With gyms closed and classes cancelled, locals looking to improve or maintain their physical fitness are bringing the gym to them — if they can find the right equipment.
“Dumbbells are now the new toilet paper,” Newman said.
“I would say, at this point in time, North America’s just about out of dumbbells and weights. A lot of the stuff is manufactured overseas. off-the-charts busy, our phones are off-the-charts busy.”
Online fitness classes are also filling up fast.

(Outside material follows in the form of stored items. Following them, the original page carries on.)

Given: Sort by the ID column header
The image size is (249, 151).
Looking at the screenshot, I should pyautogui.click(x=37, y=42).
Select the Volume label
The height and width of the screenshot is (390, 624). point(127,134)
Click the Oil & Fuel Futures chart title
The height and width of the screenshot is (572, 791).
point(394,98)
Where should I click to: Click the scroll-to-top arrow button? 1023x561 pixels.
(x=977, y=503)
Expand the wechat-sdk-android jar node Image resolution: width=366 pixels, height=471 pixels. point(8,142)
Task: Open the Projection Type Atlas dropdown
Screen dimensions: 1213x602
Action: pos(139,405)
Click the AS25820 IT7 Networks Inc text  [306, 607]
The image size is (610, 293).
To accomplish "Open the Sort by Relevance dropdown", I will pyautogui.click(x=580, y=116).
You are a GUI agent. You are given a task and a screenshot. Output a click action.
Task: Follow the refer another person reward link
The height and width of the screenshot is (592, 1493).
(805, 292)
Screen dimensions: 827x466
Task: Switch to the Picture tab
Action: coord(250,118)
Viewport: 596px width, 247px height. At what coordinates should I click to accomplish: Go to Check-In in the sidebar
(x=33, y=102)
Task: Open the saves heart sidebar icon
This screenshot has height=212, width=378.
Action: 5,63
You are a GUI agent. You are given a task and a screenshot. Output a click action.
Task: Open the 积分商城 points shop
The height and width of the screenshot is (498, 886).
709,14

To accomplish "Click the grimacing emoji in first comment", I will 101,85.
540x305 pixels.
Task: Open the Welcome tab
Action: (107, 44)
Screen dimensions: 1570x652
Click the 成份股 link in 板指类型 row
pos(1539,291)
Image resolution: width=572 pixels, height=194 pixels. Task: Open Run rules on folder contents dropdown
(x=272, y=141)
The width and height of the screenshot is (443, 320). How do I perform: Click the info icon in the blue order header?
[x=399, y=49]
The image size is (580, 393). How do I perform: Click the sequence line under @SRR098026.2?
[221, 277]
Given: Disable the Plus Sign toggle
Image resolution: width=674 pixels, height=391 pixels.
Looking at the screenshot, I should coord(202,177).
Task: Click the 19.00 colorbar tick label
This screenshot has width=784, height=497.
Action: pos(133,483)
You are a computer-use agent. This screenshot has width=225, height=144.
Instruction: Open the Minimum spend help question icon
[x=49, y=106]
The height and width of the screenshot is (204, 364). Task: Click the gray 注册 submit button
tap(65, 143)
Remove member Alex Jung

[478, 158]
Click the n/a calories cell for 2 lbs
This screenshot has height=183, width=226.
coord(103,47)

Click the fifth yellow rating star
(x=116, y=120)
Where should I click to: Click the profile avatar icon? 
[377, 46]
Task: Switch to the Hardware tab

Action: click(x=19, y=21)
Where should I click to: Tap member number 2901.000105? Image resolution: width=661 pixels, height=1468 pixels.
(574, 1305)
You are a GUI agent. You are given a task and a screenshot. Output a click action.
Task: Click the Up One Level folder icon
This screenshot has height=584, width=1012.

Kate Alvarado, a yoga instructor at TurF Kitsilano, says clients who typically train with her in person are now looking for virtual training sessions.
“The demand is just becoming more and more,” she said. “I think people are yearning for some levity in their life, and some normalcy.”
At a time when everyone is supposed to keep their distance, online fitness has a chance to expand its client base.
“What’s so cool about the virtual class, that you don’t get in your normal class, is you get all pockets of the world Zooming in,” Alvarado said.
“In my first class, I had people from Hong Kong, Australia, New York, California, Vancouver, Ontario, all at the same time. It just reinvigorated you that this is exactly what we need to be doing right now.”